# Our fishery has lost another legend



## Harbison (Apr 18, 2012)

_*Our fishery has lost another legend*_

My fishing career began in the late forties. I fished inshore and offshore central Florida waters for decades. For many years I had been hearing about this almost mystical place called the Florida Middle Grounds. Finally, in the seventies, I could take it no more; I had to see for myself. The mountain of fish I saw and was part of was all it took. I sold my boat and began fishing on the Florida Fisherman. I have been doing so ever since. 

I found the overnight trips to the Middle Grounds was much more than just another fishing trip. The friendships formed were every bit as important as the fishing. 

We are family!

Fellow Florida native, Mr. John Martin, has also been fishing the Grounds on the Florida for decades:



John Marin

I write this with a heavy yet Grateful Heart. My Fishing Buddy, Mentor and most of All Dear Friend Ed Passed Away. Many of you in the Fishing World know him as Jig Head Ed! He was truly a Legend and One Of A Kind!
My condolences to his Friends and Family especially his Cousin Danny. There is a picture among these that shows us winning the Jackpots. We are the Three Amigos!

"I will miss you my Friend as will many others.
Bent Rods & Tight Lines For Ever! Long live jig Had Ed"

Captain Dylan Hubbard

"This is just terrible news the fishery has lost another legend... jig head ed forgot more about fishing than many will ever know!! He's always been so interesting to talk to and if you were lucky enough to break through his sometimes guarded personality he was just the most funny, knowledgeable and nice person you could meet"

Captain Will McClure & Wife Kara
Will has been First Mate on the Florida for many years. We no longer call him Will; we call him Captain:

"Jig Head Ed, as we called him, was one of the lasts of a dying breed of great fishermen. He didn't talk much but was very knowledgeable in many ways and he made an impacting mark on our lies. I have great lasting memories fishing with him."

Derick Salenski
When I first discovered Hubbard's Marina through YouTube videos Ed was in every video. I almost felt like i knew him, as if he was a celebrity from watching every video waiting for my chance to fish the Gulf on the 39. After fishing with him once on the 39 and watching his hardened dedication to his passion his status as a pro was definitely spot on. Didn't know him personally but I feel honored to have been on that boat just once with him. A tip of the fishing hat to his legacy."

Leo Smith
"It will never be the same without him on the boat."
Tom Trainor Jr.
Fished with him many times he taught me a lot. He will be missed."

Robert Pappy Sancrante
''enjoyed talking to him when i go on the overnighter..he sure knew his fishing....if ya got him talking he would not top...it was great...never said a word to me for 2 years til i went on the overnight !!! RIP"


----------



## Harbison (Apr 18, 2012)

Roger Poulin

"I consider myself lucky to have known him and fished next to him regularly. Trying to keep up with him made me a better fisherman. He will be sorely missed."



Cliff VandenBosch

"Ed was "one of a kind" A legend of a fisherman. A great friend to many, and will be missed and fondly remembered. Rest in peace. Jig Head Ed."
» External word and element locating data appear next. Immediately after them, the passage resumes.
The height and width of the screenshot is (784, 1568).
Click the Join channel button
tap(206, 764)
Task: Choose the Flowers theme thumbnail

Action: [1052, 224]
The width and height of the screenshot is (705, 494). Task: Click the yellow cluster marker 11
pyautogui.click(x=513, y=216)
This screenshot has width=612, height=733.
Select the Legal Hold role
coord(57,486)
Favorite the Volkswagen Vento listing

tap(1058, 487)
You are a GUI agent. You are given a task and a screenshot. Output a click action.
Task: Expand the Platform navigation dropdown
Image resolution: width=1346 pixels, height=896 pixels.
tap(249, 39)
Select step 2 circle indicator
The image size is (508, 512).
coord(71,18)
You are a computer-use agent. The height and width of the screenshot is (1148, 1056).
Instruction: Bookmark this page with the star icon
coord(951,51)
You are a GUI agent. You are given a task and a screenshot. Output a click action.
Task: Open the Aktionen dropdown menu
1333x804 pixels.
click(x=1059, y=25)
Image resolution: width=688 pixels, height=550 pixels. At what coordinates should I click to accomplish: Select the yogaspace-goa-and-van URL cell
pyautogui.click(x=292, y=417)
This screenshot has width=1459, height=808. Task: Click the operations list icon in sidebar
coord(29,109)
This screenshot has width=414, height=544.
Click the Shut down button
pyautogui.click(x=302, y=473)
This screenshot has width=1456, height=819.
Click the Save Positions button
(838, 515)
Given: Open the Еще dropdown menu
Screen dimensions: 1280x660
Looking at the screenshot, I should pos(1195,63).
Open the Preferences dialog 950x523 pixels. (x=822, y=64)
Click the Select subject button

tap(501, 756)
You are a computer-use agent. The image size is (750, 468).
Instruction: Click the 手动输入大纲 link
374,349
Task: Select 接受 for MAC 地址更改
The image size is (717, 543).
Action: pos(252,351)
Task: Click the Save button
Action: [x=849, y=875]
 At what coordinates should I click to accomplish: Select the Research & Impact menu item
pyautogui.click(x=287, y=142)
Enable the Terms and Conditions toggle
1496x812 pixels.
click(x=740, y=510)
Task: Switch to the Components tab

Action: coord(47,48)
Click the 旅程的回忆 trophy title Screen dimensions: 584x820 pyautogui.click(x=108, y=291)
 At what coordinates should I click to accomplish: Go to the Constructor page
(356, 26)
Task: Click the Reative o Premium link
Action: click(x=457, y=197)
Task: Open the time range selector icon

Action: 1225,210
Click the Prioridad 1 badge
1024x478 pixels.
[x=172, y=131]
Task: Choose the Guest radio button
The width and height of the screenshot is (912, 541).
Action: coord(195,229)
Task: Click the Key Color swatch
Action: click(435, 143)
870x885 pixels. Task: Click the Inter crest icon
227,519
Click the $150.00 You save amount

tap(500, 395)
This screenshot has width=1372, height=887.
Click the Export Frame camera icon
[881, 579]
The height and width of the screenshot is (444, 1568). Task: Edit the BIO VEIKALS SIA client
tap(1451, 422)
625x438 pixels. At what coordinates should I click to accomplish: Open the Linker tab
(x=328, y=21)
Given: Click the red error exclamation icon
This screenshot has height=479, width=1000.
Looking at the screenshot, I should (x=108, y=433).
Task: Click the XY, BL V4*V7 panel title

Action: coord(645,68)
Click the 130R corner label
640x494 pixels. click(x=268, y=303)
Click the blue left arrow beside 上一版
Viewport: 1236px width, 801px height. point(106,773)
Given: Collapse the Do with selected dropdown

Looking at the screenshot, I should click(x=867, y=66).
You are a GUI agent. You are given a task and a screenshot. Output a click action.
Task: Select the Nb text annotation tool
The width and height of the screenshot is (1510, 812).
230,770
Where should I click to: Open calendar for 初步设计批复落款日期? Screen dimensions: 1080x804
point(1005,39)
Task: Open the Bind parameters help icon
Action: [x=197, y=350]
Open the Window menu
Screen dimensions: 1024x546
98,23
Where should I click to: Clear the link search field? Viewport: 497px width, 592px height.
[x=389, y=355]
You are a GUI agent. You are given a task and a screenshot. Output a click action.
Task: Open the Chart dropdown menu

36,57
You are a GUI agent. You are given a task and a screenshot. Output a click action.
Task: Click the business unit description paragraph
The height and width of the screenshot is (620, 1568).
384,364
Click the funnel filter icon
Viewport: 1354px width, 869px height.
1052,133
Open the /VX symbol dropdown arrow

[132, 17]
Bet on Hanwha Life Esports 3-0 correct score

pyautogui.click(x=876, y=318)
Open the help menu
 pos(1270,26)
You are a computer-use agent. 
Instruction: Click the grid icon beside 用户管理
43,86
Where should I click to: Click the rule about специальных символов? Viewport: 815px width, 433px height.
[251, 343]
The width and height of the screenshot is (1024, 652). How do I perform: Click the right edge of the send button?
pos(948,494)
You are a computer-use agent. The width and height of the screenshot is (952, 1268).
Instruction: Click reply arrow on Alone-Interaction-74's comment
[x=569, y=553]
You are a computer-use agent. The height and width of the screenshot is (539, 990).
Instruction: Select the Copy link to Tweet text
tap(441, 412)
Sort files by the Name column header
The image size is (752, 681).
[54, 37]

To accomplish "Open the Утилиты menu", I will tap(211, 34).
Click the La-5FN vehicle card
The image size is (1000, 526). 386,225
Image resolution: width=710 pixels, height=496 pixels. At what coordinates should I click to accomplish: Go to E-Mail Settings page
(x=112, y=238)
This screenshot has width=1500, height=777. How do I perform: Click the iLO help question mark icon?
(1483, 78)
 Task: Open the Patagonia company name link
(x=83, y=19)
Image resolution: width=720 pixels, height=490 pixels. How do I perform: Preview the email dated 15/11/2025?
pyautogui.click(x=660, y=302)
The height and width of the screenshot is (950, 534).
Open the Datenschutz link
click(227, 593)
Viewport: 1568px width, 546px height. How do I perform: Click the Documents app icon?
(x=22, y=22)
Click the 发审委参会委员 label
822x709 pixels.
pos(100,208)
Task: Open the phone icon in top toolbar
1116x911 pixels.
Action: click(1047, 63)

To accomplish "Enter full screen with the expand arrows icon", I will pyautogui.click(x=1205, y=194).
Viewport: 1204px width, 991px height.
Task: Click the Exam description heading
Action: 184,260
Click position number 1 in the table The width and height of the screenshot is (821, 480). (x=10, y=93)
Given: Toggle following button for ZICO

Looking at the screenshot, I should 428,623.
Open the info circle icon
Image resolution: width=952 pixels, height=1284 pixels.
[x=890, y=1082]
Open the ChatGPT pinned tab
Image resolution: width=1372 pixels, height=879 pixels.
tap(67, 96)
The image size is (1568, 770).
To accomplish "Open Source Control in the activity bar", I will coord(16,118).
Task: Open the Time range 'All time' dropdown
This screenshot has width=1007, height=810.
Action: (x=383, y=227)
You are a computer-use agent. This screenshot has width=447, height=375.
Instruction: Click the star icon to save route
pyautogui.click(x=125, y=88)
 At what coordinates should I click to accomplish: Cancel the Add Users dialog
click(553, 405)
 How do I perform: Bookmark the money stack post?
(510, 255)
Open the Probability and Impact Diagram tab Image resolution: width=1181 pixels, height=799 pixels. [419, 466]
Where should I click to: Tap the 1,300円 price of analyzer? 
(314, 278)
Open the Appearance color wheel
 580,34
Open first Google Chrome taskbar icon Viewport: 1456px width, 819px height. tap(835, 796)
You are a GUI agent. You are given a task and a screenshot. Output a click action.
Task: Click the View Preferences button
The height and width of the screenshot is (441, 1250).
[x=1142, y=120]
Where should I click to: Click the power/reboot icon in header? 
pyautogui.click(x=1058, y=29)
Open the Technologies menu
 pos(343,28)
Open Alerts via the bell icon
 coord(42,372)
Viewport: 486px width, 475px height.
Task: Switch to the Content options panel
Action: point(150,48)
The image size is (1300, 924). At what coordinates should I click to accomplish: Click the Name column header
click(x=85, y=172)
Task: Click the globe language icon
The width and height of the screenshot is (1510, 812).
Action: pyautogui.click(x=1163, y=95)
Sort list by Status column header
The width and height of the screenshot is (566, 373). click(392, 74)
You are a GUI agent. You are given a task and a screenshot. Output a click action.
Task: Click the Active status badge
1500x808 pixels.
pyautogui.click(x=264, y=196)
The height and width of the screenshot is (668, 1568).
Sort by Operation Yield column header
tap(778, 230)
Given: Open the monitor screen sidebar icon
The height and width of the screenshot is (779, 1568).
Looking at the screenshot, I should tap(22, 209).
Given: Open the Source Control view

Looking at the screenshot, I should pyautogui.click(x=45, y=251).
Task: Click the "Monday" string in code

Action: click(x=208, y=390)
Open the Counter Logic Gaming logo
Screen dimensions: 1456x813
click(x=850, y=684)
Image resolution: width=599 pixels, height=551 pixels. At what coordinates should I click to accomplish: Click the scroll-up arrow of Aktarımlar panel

Ed passed away peacefully under Hospice care:



" the fishery has lost another legend... "


----------



## jack2 (Mar 19, 2010)

touching report. rest in peace, mr. ed.
jack


----------



## Corpsman (Oct 3, 2007)

That looks like a dude that sucked the marrow out of life. Fair winds and following seas to him.


----------



## Harbison (Apr 18, 2012)

Have known Ed for years. He was one of he best fisherman I have ever known.


----------



## SHunter (Jun 19, 2009)

Sad to hear hear about your fishing friend. I think about several that I have known over the years and wish that I could still pick their brains for information.


----------



## ST1300rider (Apr 27, 2017)

Is this an offshore report from out of the area? Seems like more spam for the charter boat you always plug.

Rude way to respect a dead man, make him into an out of area charter boat fishing report on the internet.


----------



## fla_scout (Sep 28, 2007)

Nice tribute to your friend Bob. Don't mind the negative folks that can't find anything good to say.


----------



## Harbison (Apr 18, 2012)

Thanks! I give all the negative troublemakers the time & respect they deserve "0" 
I have a lot more respect for the fine people of Pensacola and PFF to let the HATERS bother me.


----------



## jwilson1978 (Mar 23, 2021)

Harbison said:


> Thanks! I give all the negative troublemakers the time & respect they deserve "0"
> I have a lot more respect for the fine people of Pensacola and PFF to let the HATERS bother me.


Sorry for the lost of your friend. It sucks cuzz. Lost a few my self and in a lot worse ways . Looks like he had a fun life.Seems like a wild man having a good time!


----------



## Harbison (Apr 18, 2012)

Thanks! Lost my brother, wife, and daughter. Really does 'suck!'


----------